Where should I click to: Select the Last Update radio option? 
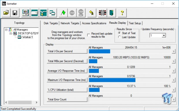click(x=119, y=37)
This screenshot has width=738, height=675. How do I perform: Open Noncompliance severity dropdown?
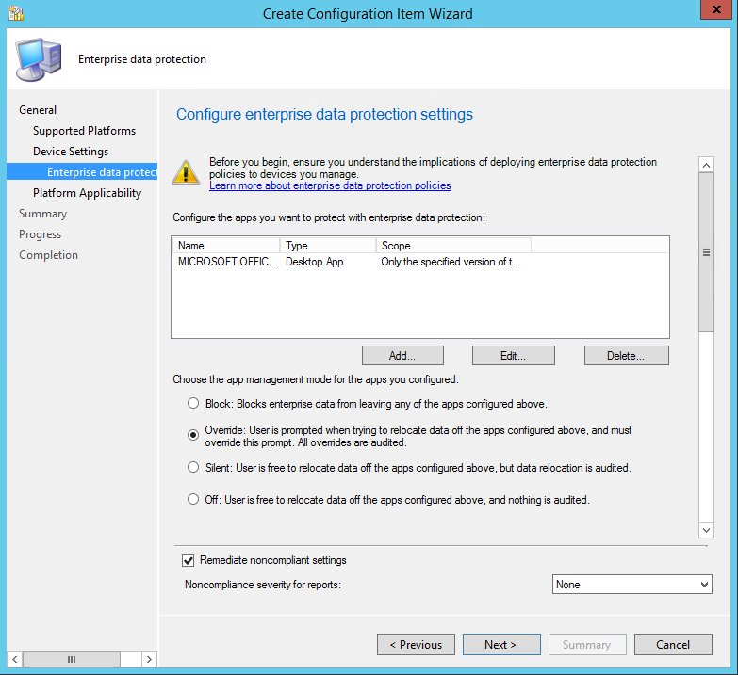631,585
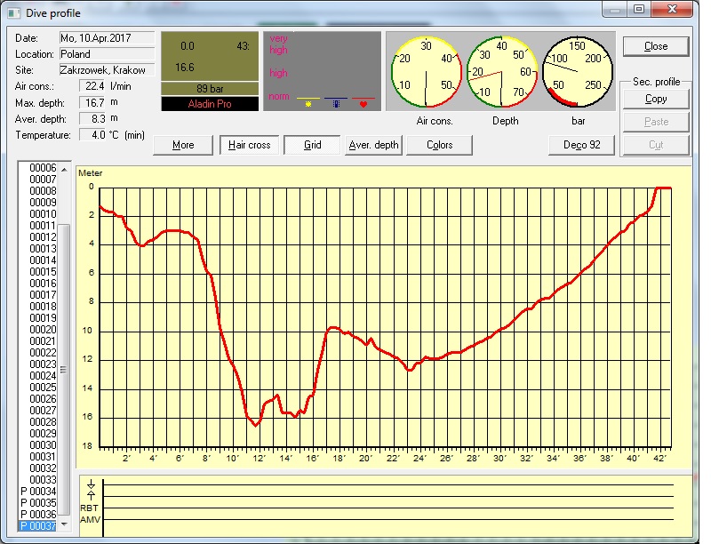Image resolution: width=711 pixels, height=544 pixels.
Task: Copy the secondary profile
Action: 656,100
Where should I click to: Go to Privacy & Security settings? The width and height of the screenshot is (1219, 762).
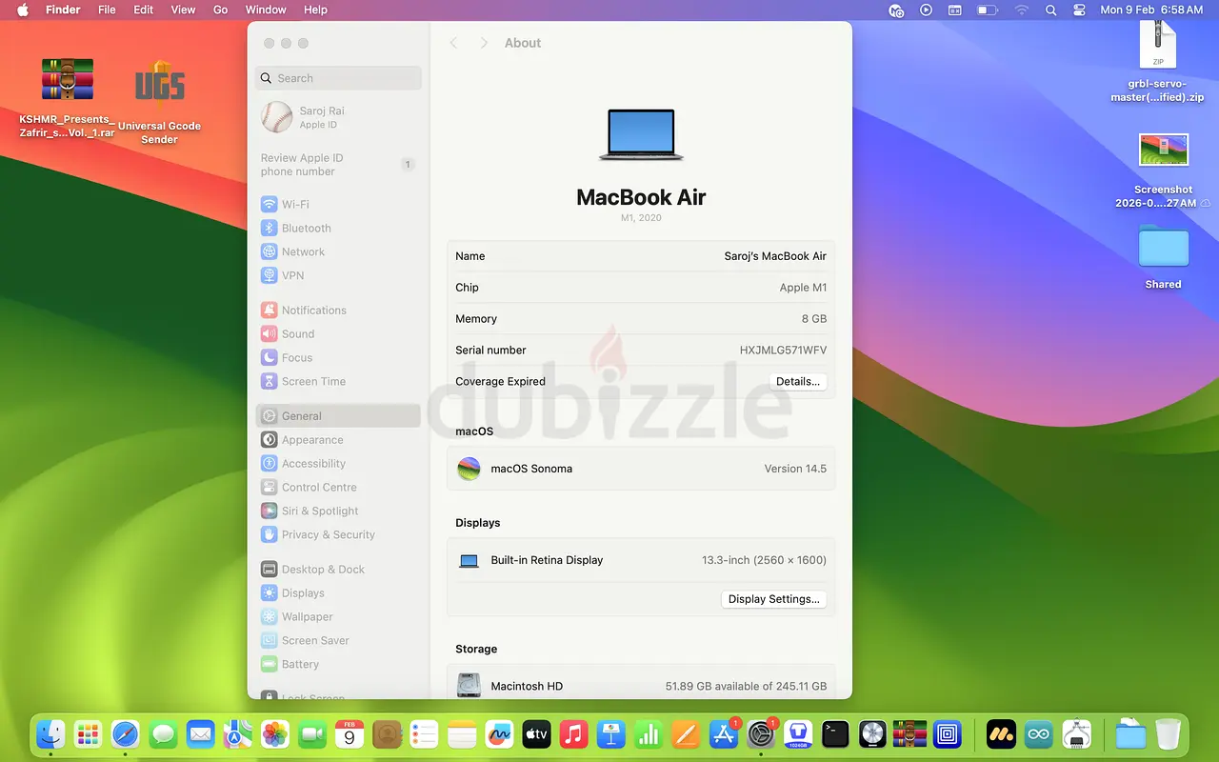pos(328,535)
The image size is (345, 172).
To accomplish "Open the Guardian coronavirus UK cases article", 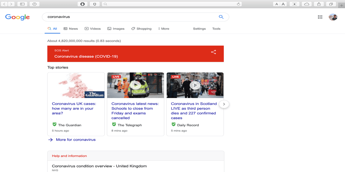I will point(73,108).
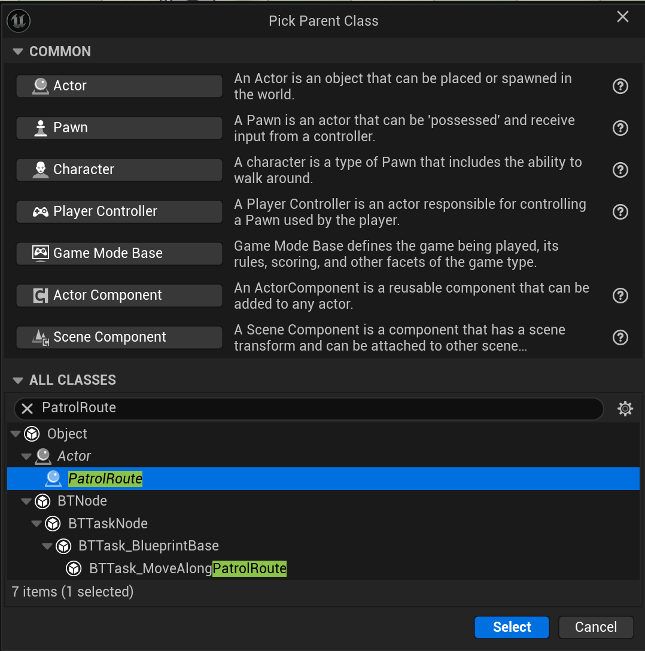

*Task*:
All lines above from the one containing "This screenshot has" up to and including the one containing "The image size is (345, 172)." are to be set down exactly, and nothing else. Leave images out.

*Your response*:
This screenshot has width=738, height=675. How do I perform: Open Noncompliance severity dropdown?
631,585
Image resolution: width=711 pixels, height=544 pixels.
Task: Copy the secondary profile
Action: 656,100
Where should I click to: Go to Privacy & Security settings? The width and height of the screenshot is (1219, 762).
pos(328,535)
The image size is (345, 172).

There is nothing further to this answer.